Sayangnya, seperti yang juga diakui Rangnick, konversi peluang para penyerang MU rendah. Dengan peluang yang begitu banyak dan angka harapan gol yang tinggi, Manchester United hanya mampu menghasilkan 17 gol sejak Rangnick menjabat sebagai pelatih.

Hasilnya, meski MU hanya kalah sekali di waktu normal dalam 13 pertandingan terakhirnya, mereka hanya sanggup menang 6 kali. Sementara itu, 6 laga lainnya selalu berakhir imbang dengan 5 di antaranya didapat setelah mereka mampu unggul terlebih dahulu.

Atas performa buruk yang ditampilkan, para pemain MU menuai banyak kritikan. Salah satu kritik tajam dilontarkan Paul Scholes yang justru merasa kasihan kepada Rangnick dan menilai pemain MU tidak bekerja keras di atas lapangan.

“Dari apa yang saya lihat, para pemain tidak cukup bekerja keras. Banyak sekali talenta di tim ini, banyak sekali pemain bagus di dalam tim dan Anda pasti bisa menyebutkannya satu persatu. Tapi, tentu bekerja keras juga harus! Saya merasa kasihan pada manajer. Dia pastinya mencoba yang terbaik untuk menyusun tim ini sesuai dengan tipe lawan yang dihadapi, dan entah apa mereka tidak mendengarkan, tidak bisa melakukannya, atau bahkan tidak mau melakukannya,” ujar Scholes, dikutip dari Goal.

Memang, jika dianalisis lebih lanjut, hanya ada beberapa pemain MU yang tampil menonjol. Salah satunya David De Gea yang sudah membuat 89 saves musim ini, terbanyak di antara kiper Premier League lainnya. Sayangnya, di depan dia berdiri Harry Maguire, sang kapten yang makin hari makin lucu performanya dan makin mudah dilewati.

Di lini depan, performa Bruno Fernandes dan Cristiano Ronaldo juga tengah menurun. Ronaldo misalnya, ia sudah mandul sejak terakhir kali mencetak gol pada 30 Desember tahun lalu. Sementara Bruno kini lebih banyak merengek di atas lapangan hingga disebut sebagai pemain manja oleh Gary Neville.

Karma Manchester United

Jadi, pernyataan De Gea yang menyebut penyebab bapuknya performa Manchester United adalah karena terkena kutukan rasanya berlebihan.

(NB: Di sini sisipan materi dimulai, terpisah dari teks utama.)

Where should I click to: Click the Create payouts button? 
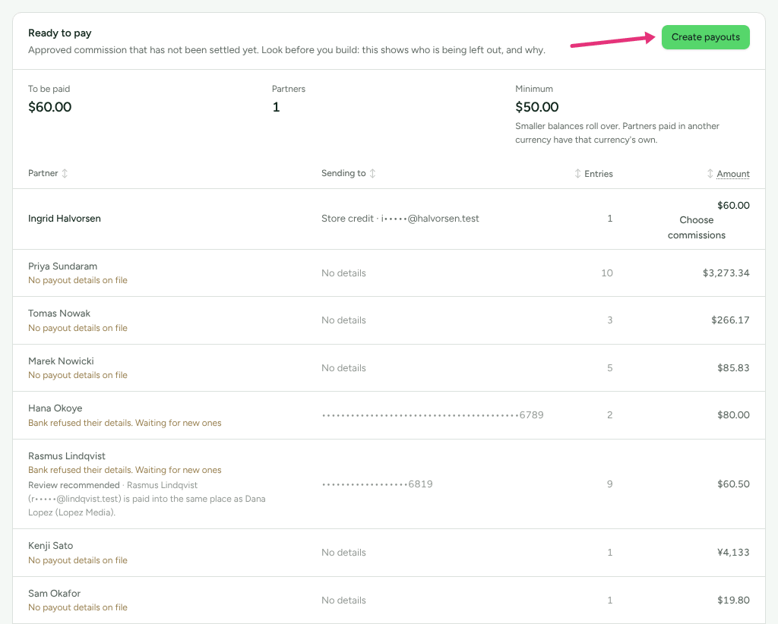(705, 37)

Lebih tepatnya, perfoma bapuk yang sekarang dituai MU adalah karena sikap manja para penggawa Setan Merah itu sendiri.

Bukannya menjalankan instruksi pelatih dengan baik, penggawa Setan Merah justru terlalu banyak merengek dan kurang bekerja keras. Lebih jauh lagi, nasib buruk yang sekarang dirasakan Setan Merah adalah buah dari kejumawaan dan sikap takabur yang terus mereka pelihara.

Dulu, para pendukung MU mengkritik Chelsea yang hobi belanja pemain. Kini, dalam sedekade terakhir, jumlah trofi UCL The Blues lebih banyak dari The Red Devils. Dulu, pendukung MU juga nyinyir dengan apa yang dilakukan sang tetangga, Manchester City. Kini, dalam sedekade terakhir, The Citizens lebih banyak mengoleksi trofi Premier League ketimbang MU.

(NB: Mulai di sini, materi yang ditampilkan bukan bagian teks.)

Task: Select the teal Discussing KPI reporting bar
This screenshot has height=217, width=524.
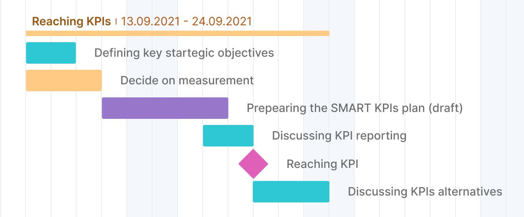Action: click(x=228, y=136)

Akhir-akhir ini, pendukung Setan Merah juga kerap mengejek penampilan Arsenal. Kini, semua yang dulu dirasakan Arsenal ada pada tubuh MU.

Mungkin, ada baiknya mulai sekarang MU fokus dulu untuk jadi tim penghibur saja. Sepertinya, itu juga sudah jadi bakat mereka. Lagipula, Setan Merah jadi tidak terbebani target yang nyatanya terus gagal diraih.

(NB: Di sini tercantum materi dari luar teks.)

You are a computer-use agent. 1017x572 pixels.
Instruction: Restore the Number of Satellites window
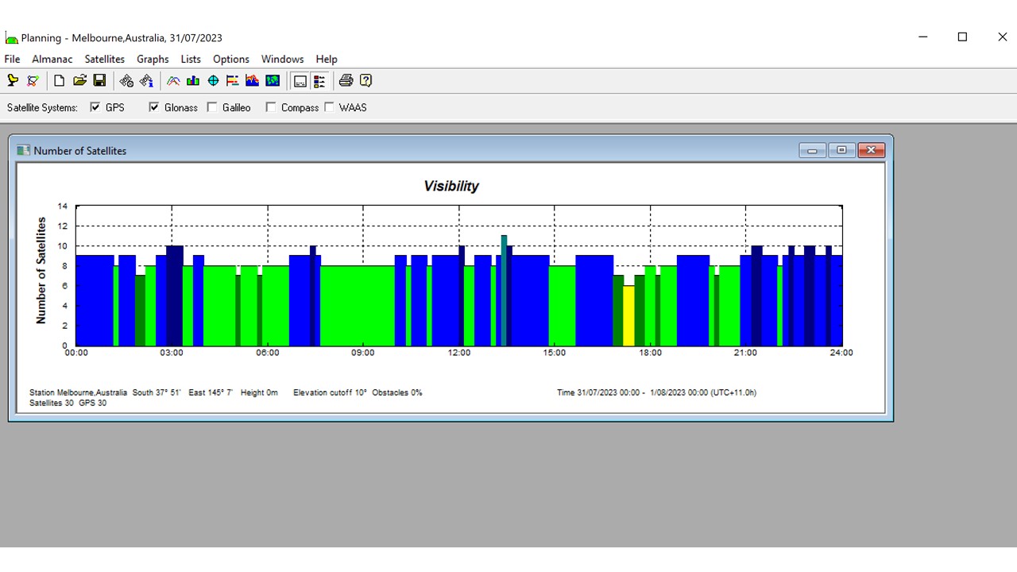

Toh dengan menjadi tim hiburan seperti saat ini, nama Manchester United sebagai sebuah brands tetap laku. Bahkan tiap akhir pekan, nama mereka dan para penggawanya dijamin masuk trending topic. Sebuah hal yang xsangat positif bagi engangement Setan Merah di mata sponsor bukan?

Yang pasti, musim ini The Red Devils dapat dipastikan akan segera kembali puasa gelar. Jadi, bagaimana pendukung Manchester United? Siap kan untuk kembali puasa gelar dan melihat tim kesayangannya jadi bahan lawakan?


***
Sumber Referensi: Goal, Goal, FotMob, Bola, DailyMail.